#### YOUR TASK:
The result should be an exact copy of only the lines from the one with "Where should I" through the last line of the data below, with pictures omitted.

[Screenshot grounding data]
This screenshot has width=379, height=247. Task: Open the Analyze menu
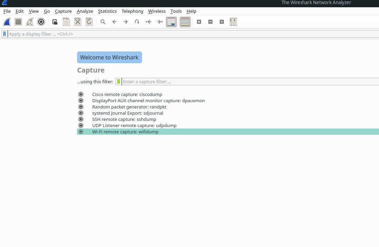(x=85, y=11)
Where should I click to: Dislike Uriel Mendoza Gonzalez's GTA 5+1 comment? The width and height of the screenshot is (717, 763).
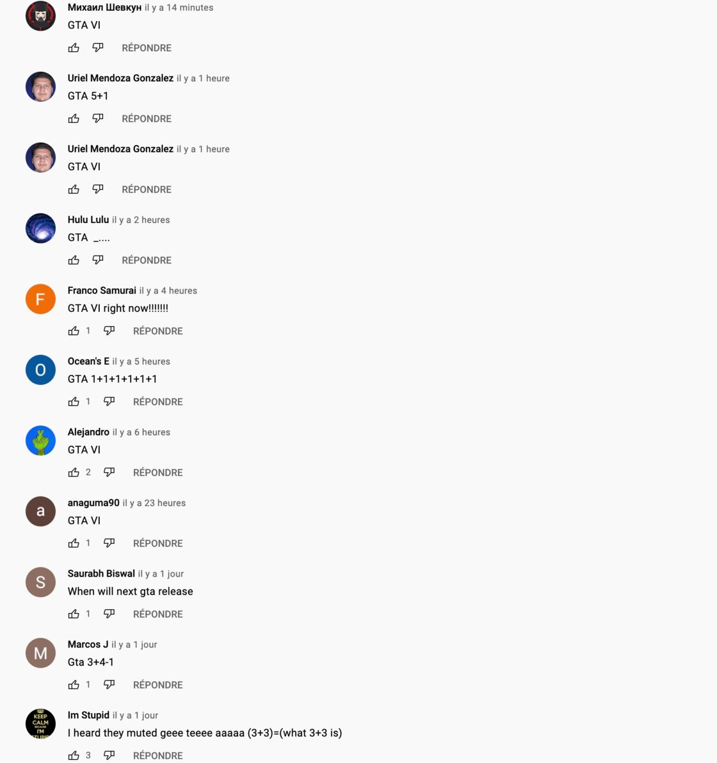[98, 119]
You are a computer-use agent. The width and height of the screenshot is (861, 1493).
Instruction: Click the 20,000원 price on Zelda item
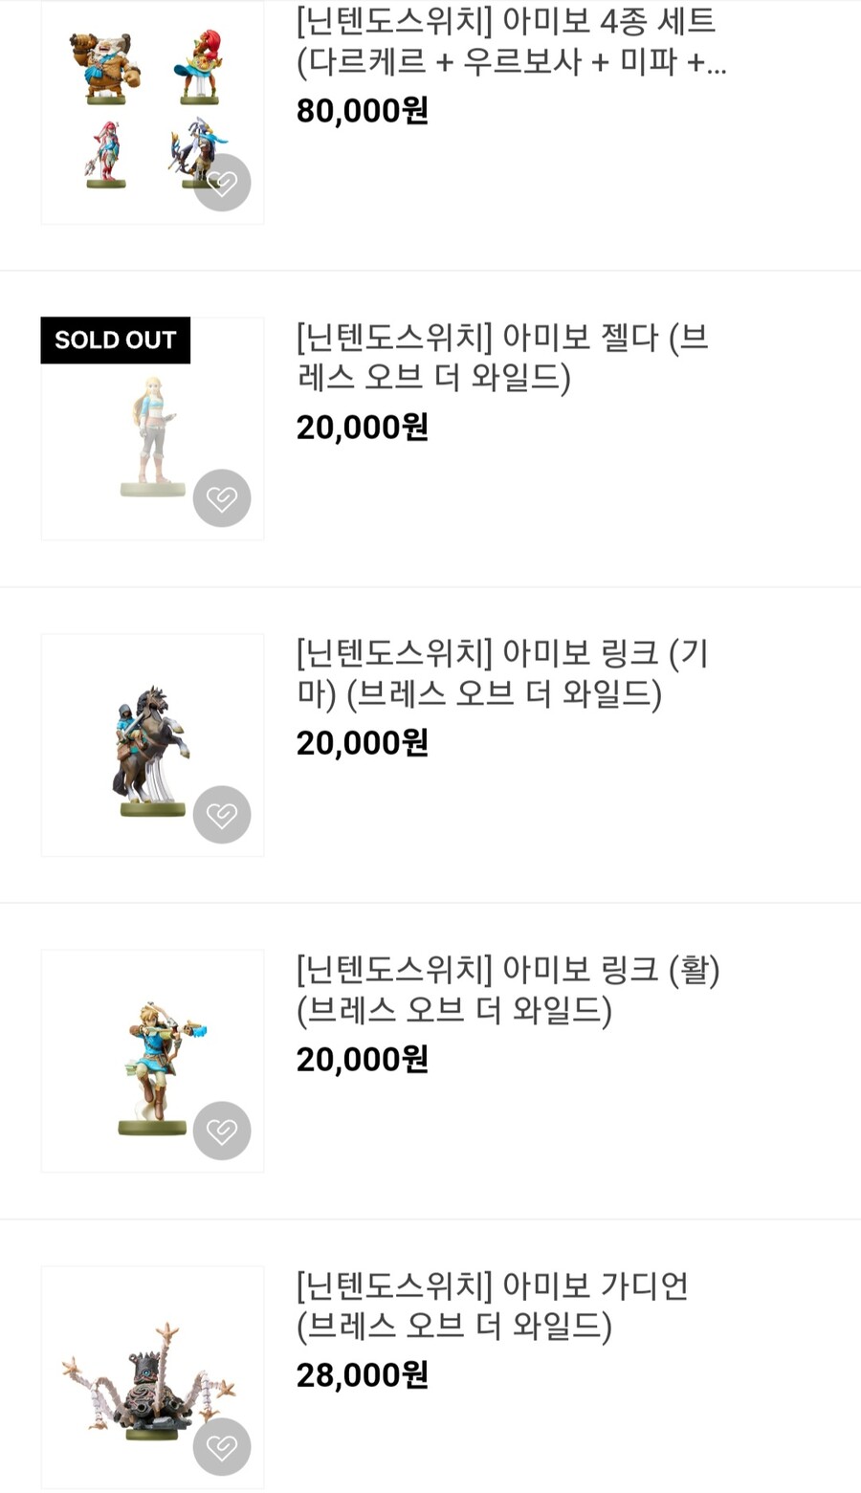click(x=361, y=428)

#### ANSWER SECTION:
Where should I click to: Dislike Uriel Mendoza Gonzalez's GTA 5+1 comment? The width and height of the screenshot is (717, 763).
[98, 119]
You are a computer-use agent. The width and height of the screenshot is (861, 1493).
Instruction: Click the 20,000원 price on Zelda item
click(x=361, y=428)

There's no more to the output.